# WHAT YOU HAVE TO DO:
Reproduce every line of the listing below without changing anything.
=-=-=-=-=
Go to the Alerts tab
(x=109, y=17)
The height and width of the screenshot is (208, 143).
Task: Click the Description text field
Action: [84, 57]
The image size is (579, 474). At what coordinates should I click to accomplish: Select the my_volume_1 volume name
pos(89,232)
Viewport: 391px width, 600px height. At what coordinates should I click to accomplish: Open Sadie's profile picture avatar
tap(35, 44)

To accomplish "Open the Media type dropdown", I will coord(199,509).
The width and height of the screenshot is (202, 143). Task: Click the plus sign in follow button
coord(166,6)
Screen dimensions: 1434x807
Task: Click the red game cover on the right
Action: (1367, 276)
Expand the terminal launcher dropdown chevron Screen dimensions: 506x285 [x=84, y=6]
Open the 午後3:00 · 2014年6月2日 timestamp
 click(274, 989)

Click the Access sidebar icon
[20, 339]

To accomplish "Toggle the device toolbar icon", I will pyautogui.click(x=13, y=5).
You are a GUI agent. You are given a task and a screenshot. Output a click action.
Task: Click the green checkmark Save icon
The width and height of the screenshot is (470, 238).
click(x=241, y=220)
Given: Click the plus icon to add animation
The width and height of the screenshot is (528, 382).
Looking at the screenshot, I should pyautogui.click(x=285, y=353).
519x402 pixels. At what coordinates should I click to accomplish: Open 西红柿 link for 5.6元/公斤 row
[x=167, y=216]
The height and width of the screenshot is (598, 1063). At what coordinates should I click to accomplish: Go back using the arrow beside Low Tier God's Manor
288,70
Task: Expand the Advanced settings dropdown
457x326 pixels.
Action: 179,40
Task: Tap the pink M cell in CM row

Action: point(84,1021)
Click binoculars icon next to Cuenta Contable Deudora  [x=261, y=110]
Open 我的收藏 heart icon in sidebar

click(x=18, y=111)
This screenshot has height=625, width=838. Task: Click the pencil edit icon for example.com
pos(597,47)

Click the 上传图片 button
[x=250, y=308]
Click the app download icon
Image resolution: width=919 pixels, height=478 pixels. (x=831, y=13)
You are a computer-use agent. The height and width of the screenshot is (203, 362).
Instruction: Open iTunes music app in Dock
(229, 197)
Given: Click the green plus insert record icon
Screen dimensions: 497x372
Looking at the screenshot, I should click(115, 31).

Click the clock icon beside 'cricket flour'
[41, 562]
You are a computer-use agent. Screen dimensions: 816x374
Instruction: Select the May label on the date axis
=-=-=-=-=
# FULL OUTPUT:
Go to the Alerts tab
(x=109, y=17)
The height and width of the screenshot is (208, 143).
Task: Click the Description text field
Action: [84, 57]
The image size is (579, 474). At what coordinates should I click to accomplish: Select the my_volume_1 volume name
pos(89,232)
Viewport: 391px width, 600px height. At what coordinates should I click to accomplish: Open Sadie's profile picture avatar
tap(35, 44)

To accomplish "Open the Media type dropdown", I will coord(199,509).
The width and height of the screenshot is (202, 143). Task: Click the plus sign in follow button
coord(166,6)
Screen dimensions: 1434x807
Task: Click the red game cover on the right
Action: (1367, 276)
Expand the terminal launcher dropdown chevron Screen dimensions: 506x285 [x=84, y=6]
Open the 午後3:00 · 2014年6月2日 timestamp
 click(274, 989)

Click the Access sidebar icon
[20, 339]

To accomplish "Toggle the device toolbar icon", I will pyautogui.click(x=13, y=5).
You are a GUI agent. You are given a task and a screenshot. Output a click action.
Task: Click the green checkmark Save icon
The width and height of the screenshot is (470, 238).
click(x=241, y=220)
Given: Click the plus icon to add animation
The width and height of the screenshot is (528, 382).
Looking at the screenshot, I should pyautogui.click(x=285, y=353).
519x402 pixels. At what coordinates should I click to accomplish: Open 西红柿 link for 5.6元/公斤 row
[x=167, y=216]
The height and width of the screenshot is (598, 1063). At what coordinates should I click to accomplish: Go back using the arrow beside Low Tier God's Manor
288,70
Task: Expand the Advanced settings dropdown
457x326 pixels.
Action: 179,40
Task: Tap the pink M cell in CM row

Action: point(84,1021)
Click binoculars icon next to Cuenta Contable Deudora  [x=261, y=110]
Open 我的收藏 heart icon in sidebar

click(x=18, y=111)
This screenshot has height=625, width=838. Task: Click the pencil edit icon for example.com
pos(597,47)

Click the 上传图片 button
[x=250, y=308]
Click the app download icon
Image resolution: width=919 pixels, height=478 pixels. (x=831, y=13)
You are a computer-use agent. The height and width of the screenshot is (203, 362).
Instruction: Open iTunes music app in Dock
(229, 197)
Given: Click the green plus insert record icon
Screen dimensions: 497x372
Looking at the screenshot, I should click(115, 31).

Click the clock icon beside 'cricket flour'
[41, 562]
You are a computer-use agent. Screen dimensions: 816x374
Instruction: Select the May label on the date axis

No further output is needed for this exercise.